15  Glossary

16 Glossary

Key terms used throughout this book, organized alphabetically.

16.1 A

API (Application Programming Interface)
A set of rules and protocols that allows software programs to communicate with each other. In public health automation, APIs are commonly used to send or receive data from services like Google Sheets, REDCap, or CDC data portals.
Automation
The use of scripts, tools, or software to perform tasks that would otherwise require manual effort. In this book, automation refers primarily to R and Python scripts that handle repetitive data and file operations.

16.2 B

Batch processing
Running a single operation across many files or records at once, rather than processing them one at a time.
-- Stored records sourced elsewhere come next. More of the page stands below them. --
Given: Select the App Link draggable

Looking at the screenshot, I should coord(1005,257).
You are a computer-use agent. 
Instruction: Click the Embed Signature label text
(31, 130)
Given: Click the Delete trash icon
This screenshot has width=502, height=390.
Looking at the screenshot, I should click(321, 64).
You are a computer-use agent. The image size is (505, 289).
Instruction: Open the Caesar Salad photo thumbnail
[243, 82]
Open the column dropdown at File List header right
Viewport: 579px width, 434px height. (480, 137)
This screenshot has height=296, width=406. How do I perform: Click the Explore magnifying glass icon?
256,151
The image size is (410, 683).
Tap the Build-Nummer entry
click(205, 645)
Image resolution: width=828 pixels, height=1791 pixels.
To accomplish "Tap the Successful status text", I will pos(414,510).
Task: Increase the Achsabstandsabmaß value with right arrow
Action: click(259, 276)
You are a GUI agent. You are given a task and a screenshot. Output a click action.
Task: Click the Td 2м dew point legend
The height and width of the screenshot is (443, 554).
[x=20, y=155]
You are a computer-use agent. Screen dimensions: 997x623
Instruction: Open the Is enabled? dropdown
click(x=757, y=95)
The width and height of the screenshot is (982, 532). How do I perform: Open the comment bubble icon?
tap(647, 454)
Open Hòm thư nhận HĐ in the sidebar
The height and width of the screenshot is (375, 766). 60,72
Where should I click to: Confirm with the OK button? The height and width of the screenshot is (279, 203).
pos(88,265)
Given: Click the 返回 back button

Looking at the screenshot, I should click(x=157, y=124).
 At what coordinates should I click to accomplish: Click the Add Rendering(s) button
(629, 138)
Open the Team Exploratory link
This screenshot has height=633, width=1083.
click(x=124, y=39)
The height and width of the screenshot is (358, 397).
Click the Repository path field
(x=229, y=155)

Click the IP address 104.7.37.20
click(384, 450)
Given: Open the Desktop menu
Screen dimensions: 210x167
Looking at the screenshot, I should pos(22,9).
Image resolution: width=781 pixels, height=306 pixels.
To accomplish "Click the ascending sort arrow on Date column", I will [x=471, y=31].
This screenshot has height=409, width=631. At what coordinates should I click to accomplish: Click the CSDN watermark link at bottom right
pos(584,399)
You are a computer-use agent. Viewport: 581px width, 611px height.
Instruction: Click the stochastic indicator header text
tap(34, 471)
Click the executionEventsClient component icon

Example: renaming 500 files using a script instead of renaming each manually.

16.3 D

Data pipeline
A sequence of automated steps that moves data from its source through cleaning, transformation, and analysis to a final output such as a report or dashboard.
Deduplication
The process of identifying and resolving duplicate records in a dataset, using either exact matching (deterministic) or probabilistic methods.

16.4 E

Edit rules
Validation checks applied to data to ensure logical consistency. Example: “diagnosis date must precede treatment date” or “age at diagnosis must be between 0 and 120.”
Exception report
A report that lists records failing one or more validation checks, enabling targeted review and correction.

16.5 G

GPS format (Given-Person-Should)
A submission format for describing automation needs: “Given [context], the [role] should [action] to [outcome].”

16.6 L

Local-first
A design philosophy prioritizing solutions that run on the user’s own computer or local server, without requiring cloud services, AI subscriptions, or remote API access.

16.7 P

Parameterized report
A report template (typically in Quarto or R Markdown) that accepts input parameters (e.g., jurisdiction, time period) and generates customized output for each set of parameters.
Posit
The company (formerly RStudio) behind RStudio, Quarto, Shiny, and related open source tools widely used in data science and public health analytics. Website: posit.co

16.8 Q

Quarto
An open source publishing system for creating reproducible documents, reports, presentations, and websites. Supports R, Python, Julia, and Observable. Website: quarto.org

16.9 R

Reproducible analysis
An analysis that can be re-run by anyone with access to the code and data, producing the same results. Quarto and R Markdown facilitate reproducibility by combining code and narrative in a single document.

16.10 S

Shiny
An R framework for building interactive web applications. In the clinic context, Shiny apps are provided as code that users run locally; hosting is not included. Website: shiny.posit.co
Situational Protocol format
A submission format for describing automation needs: “When [trigger], the [process/system] shall [action] within [constraint].”

16.11 U

User Story format
A submission format for describing automation needs: “As a [role], I want [action], so that [outcome].”
NotePlaceholder

This glossary will be expanded as new terms are introduced in the solutions library and mindset chapters.